Referenced verses in the text of this study are not used to prove some point of view. They are merely markers where the subject matter is referenced by other books and authors. To gain a larger view of each quote, a serious student of the Holy Writ would take the time to view the reference and see what the background is. The background provides tracks on which the meaning of a text rides. So knowing the context of a referenced passage would help the reader to gain a more thorough understanding of an author than just the words quoted and marked by a verse number that was not a part of the original author's text, which as you might remember was performed on the text in a random fashion many years later.

 

Happy Reading!

Read Me Third

 

The verses that are referenced in these sessions are not meant to prove a point. They are simply pointers to where the idea being written about may have a correlation. In order to see if they accomplish the thesis presented by the original author, a student should read, at a minimum, the chapter in which the verse is found as well as trying to ascertain what the original author may have meant to say to the original audience.

 

Of course, this is a lot of work but it is beneficial work. If one does not understand what the author meant when it was written and the audience could not have understood by what was written, then the words on the page can mean anything that a present reader may assign as a meaning, thus distorting what God was inspiring for the original writer to write to the original audience to hear.

A great and recent book by N.T. Wright and Michael F. Bird entitled The New Testament in Its World would be a wonderful addition to your reading helps.

 

Happy Reading!

Jesus Followers

 

There are many synonyms to use for the word believer, which is the most common word for a person who has "converted" to follow Jesus.

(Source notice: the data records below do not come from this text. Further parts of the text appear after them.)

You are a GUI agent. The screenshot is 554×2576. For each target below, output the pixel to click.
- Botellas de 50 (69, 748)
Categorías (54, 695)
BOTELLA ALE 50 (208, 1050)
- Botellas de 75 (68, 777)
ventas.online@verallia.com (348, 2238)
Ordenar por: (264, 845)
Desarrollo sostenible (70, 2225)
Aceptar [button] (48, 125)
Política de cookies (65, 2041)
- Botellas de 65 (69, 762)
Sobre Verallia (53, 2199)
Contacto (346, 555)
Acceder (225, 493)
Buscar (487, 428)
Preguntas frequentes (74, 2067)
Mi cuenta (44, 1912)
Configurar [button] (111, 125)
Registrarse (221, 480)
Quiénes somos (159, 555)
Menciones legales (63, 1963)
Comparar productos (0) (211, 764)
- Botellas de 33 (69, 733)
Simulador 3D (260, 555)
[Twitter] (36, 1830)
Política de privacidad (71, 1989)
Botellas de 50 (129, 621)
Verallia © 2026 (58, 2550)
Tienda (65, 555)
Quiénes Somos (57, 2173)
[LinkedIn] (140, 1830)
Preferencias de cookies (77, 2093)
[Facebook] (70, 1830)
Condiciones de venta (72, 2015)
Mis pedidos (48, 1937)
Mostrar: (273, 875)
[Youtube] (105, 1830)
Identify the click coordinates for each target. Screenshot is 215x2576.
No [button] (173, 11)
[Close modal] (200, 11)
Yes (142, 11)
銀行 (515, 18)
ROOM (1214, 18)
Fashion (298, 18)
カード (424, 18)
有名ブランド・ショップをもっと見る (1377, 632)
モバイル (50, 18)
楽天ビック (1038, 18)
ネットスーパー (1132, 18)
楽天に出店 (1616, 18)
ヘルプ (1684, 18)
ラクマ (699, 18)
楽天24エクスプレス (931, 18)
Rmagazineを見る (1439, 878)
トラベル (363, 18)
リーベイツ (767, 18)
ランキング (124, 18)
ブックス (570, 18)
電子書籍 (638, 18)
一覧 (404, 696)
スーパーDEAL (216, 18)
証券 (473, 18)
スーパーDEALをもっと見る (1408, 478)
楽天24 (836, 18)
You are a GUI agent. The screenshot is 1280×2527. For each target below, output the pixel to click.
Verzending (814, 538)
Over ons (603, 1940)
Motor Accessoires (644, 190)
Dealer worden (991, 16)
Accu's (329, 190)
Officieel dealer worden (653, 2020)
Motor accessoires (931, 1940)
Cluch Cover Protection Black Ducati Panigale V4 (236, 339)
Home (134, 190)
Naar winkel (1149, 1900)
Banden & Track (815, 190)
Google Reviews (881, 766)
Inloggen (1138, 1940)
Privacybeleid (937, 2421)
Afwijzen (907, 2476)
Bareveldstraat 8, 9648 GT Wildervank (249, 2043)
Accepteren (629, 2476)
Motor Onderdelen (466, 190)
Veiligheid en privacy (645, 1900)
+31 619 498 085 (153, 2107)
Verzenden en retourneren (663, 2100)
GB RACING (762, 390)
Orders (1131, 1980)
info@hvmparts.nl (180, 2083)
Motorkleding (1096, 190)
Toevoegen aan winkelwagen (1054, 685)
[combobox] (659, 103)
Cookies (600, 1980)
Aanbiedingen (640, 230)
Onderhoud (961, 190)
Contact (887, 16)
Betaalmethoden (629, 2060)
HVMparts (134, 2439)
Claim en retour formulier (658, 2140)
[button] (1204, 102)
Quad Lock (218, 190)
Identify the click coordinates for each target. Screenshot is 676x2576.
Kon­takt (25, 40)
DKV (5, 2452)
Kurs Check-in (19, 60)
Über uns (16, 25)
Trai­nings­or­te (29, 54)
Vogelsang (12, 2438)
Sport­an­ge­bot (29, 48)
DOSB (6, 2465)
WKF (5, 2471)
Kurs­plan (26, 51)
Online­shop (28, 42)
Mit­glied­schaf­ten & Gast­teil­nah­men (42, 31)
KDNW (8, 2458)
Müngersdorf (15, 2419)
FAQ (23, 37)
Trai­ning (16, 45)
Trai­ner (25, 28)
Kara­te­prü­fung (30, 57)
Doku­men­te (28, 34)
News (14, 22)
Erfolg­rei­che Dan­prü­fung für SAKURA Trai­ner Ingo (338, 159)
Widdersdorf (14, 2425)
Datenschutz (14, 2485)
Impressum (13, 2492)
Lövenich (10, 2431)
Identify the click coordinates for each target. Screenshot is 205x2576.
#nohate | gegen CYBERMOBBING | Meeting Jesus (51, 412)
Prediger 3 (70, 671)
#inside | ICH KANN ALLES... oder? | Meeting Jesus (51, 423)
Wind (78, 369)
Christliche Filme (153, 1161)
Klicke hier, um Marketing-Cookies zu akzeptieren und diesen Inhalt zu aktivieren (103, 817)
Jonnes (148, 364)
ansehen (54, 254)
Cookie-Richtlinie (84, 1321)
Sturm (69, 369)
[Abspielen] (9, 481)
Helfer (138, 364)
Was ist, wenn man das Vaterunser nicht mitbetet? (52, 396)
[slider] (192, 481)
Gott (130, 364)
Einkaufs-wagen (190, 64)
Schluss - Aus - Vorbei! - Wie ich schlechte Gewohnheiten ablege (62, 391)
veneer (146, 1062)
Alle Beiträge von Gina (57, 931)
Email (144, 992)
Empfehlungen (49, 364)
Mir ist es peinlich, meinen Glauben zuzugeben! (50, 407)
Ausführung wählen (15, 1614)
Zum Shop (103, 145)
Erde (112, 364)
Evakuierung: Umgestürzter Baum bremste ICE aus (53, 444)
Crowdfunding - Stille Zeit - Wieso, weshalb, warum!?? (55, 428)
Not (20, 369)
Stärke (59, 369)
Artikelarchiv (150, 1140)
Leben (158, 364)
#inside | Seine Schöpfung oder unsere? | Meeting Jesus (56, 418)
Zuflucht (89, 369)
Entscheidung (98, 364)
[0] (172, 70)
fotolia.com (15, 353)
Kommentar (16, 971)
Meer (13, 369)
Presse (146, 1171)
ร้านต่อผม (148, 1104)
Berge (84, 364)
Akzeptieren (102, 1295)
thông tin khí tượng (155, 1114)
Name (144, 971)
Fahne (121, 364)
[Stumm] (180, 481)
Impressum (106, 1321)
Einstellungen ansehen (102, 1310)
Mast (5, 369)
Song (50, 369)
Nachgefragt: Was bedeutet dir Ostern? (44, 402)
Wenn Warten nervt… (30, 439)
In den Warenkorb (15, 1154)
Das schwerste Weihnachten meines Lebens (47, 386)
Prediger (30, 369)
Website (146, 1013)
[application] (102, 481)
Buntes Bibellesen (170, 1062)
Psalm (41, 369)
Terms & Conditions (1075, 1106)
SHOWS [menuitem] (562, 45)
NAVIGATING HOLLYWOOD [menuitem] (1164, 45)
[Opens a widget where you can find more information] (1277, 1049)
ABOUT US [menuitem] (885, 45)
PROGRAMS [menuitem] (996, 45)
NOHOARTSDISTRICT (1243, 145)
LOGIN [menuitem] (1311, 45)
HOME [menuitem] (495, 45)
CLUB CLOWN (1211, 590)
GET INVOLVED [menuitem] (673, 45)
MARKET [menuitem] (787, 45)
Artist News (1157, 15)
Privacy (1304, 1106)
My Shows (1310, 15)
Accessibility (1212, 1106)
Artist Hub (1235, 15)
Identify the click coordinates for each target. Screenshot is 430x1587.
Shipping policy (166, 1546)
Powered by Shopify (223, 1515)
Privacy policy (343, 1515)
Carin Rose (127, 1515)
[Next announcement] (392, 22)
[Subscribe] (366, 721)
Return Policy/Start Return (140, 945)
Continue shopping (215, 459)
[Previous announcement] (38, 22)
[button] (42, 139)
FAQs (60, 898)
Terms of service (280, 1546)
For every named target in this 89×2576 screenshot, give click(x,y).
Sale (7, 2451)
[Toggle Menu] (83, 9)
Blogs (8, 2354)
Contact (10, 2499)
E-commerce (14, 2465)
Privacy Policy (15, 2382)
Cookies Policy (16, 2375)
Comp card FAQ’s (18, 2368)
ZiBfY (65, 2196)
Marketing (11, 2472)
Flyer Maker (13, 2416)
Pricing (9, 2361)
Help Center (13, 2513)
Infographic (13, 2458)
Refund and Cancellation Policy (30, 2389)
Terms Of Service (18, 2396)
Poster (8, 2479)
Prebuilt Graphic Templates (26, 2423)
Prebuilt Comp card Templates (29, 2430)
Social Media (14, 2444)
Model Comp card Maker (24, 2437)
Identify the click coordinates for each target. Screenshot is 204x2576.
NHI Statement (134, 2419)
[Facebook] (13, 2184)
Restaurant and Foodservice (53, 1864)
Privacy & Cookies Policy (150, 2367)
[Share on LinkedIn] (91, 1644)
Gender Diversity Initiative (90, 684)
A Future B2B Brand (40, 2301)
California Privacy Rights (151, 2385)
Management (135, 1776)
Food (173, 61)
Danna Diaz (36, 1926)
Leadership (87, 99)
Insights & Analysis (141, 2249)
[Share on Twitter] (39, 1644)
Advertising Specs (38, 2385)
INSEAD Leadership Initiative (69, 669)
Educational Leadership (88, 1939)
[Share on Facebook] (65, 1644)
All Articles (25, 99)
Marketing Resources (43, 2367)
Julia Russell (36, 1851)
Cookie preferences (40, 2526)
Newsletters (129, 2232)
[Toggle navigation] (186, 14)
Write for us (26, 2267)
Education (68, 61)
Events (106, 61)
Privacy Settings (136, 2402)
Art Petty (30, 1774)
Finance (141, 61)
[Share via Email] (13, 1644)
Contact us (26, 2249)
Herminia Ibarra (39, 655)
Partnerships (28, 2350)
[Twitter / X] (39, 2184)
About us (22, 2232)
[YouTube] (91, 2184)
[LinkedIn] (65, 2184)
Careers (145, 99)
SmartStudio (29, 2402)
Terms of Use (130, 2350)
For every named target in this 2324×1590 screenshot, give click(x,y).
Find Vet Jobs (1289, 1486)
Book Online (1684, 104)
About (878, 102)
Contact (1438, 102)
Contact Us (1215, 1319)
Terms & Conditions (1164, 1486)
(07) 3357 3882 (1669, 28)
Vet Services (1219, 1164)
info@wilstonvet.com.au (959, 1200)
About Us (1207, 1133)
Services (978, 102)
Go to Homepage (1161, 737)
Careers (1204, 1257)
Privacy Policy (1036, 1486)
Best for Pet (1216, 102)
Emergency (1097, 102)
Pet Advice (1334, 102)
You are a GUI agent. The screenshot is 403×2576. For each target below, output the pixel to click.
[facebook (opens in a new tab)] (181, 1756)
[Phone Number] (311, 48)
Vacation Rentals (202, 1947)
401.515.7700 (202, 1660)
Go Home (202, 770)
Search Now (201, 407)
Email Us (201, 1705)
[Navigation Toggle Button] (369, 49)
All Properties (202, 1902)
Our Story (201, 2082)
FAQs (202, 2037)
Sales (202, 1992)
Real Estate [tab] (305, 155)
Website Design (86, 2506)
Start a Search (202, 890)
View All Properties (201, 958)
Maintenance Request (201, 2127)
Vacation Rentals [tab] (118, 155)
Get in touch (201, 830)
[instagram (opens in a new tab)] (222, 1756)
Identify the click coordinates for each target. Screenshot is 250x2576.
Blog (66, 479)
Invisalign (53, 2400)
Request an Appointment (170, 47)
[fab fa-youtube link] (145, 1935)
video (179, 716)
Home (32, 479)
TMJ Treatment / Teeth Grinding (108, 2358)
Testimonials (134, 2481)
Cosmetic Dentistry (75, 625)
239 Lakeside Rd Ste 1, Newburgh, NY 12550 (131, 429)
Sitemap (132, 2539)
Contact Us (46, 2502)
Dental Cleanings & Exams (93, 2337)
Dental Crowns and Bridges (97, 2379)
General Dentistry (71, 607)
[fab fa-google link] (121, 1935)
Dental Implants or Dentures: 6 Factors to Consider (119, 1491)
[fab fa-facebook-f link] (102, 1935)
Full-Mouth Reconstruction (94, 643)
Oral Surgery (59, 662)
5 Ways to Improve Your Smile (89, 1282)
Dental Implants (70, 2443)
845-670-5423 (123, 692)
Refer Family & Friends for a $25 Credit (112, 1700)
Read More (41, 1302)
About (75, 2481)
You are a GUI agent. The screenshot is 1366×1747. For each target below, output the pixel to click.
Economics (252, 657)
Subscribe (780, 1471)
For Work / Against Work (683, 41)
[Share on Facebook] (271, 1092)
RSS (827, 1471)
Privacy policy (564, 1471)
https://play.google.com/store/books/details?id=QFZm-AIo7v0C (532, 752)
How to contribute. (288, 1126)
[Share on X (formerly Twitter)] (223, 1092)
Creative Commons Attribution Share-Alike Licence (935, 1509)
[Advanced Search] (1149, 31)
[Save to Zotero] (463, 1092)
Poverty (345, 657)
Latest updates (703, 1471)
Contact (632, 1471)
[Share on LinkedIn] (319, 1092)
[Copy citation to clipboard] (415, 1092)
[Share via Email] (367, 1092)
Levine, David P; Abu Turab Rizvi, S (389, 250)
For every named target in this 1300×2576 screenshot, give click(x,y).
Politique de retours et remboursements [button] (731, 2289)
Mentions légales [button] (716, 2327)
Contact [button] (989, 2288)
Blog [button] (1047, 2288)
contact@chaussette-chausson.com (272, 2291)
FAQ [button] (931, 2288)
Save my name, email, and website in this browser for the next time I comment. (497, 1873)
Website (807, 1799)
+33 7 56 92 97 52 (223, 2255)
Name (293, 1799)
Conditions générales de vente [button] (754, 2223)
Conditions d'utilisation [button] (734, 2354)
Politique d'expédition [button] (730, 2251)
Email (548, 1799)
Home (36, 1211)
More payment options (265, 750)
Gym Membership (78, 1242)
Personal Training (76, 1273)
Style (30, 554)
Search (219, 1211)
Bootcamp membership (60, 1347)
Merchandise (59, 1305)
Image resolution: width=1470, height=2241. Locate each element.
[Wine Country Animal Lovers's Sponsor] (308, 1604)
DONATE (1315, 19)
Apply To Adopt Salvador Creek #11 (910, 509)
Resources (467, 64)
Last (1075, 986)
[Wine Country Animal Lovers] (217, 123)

I have chosen "Jesus follower(s) or follower(s) of Jesus instead of the word believer in these presentations to allow the reader an opportunity to move away from the idea of believer which conjures up the possible thought of "ascent" to a set of doctrines that have been assembled by different groups over the centuries and show up in this day and age as a set of statements posted on web sites and other written material. These sets of beliefs are suggested by many as the ones that one should ascent to so that upon death the one who assents can go to heaven, i.e., just believe and you are good to go. Jesus followers/followers of Jesus suggest an action that one should take. Remember, Jesus told his disciples to follow him. Yes, belief is important, but one must move beyond belief to action.

 

(See "Discipleship" Dictionary of Jesus and the Gospels. 182-188.)